Exercise tasks –
- a) Using the passage on the MFI World Matchplay, answer each item briefly:
(i) Which body organized the championship?
(ii) For how many years did the tournament run?
(iii) How much money did John Lowe win for his nine-dart finish?
- b) Write the next part of the passage on the MFI World Matchplay, picking up after its final sentence.
------ Excerpt provided ------
The MFI World Matchplay championship was a major darts tournament organised by the British Darts Organisation. 

The tournament only lasted for five years but is historic in darts as it featured the first ever televised nine-dart finish on 13 October 1984 when John Lowe won £102,000 for the perfect game of darts against Keith Deller. Lowe went on to win the title that year.

MFI World Matchplay finals
The complete list of final results:

Finalists

Nine-dart finish
John Lowe threw the first ever televised nine-dart finish on 13 October 1984 against Keith Deller. As well as for being the first, it stands out for the rarity of the final visit combination.
------ Records supplied ------
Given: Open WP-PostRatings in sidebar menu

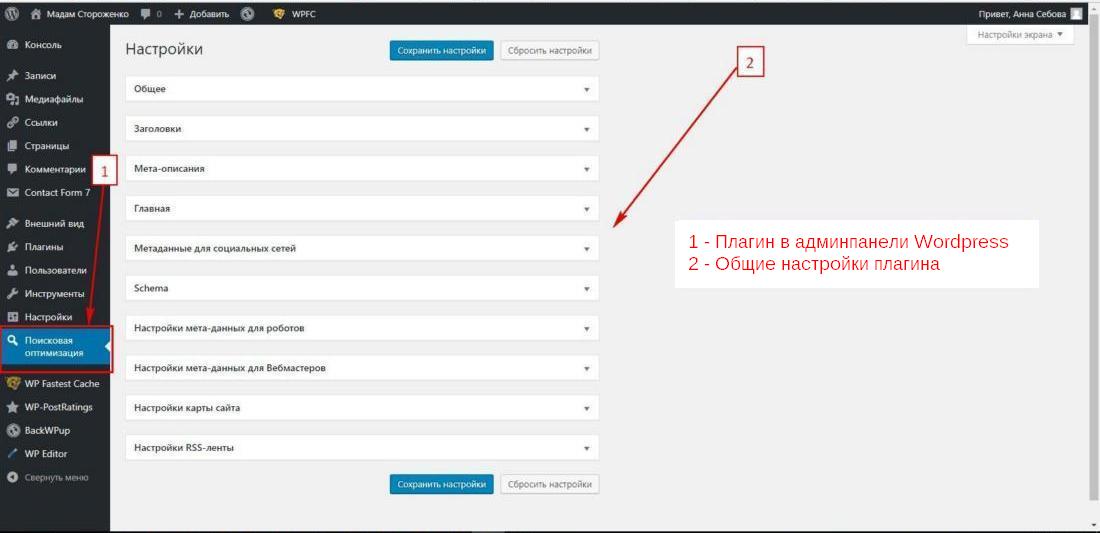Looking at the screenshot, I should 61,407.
------
------ Records supplied ------
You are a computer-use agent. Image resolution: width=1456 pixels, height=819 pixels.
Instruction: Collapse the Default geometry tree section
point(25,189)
------
Results –
- a)
(i) The British Darts Organisation
(ii) Five years
(iii) £102,000

- b)
Media coverage
The tournament was broadcast on ITV and originally came from The Fulcrum Centre, Slough, before moving to Festival Hall, Basildon. The tournament ceased after the 1988 tournament due to ITV announcing that they were pulling out of darts coverage altogether. ITV broadcast the 1988 World Masters before leaving the BBC as the only broadcaster of darts from 1989 to 1991. ITV didn't return to tournament darts coverage until Yorkshire Television broadcast the 4 WDC UK Matchplay tournaments from 1993 to 1996, tournaments which featured a quadro dart board, where each number from 1-20 also had a quadruple slot for 4 times the number. ITV regional channels also showed events like the Lada UK Masters (Anglia Television) and the Samson Classic (Tyne-Tees Television). In 1999, the ITV network broadcast the head-to-head showdown at Wembley between Phil Taylor and Raymond van Barneveld, and returned to tournament darts coverage with the Grand Slam of Darts tournament in 2007.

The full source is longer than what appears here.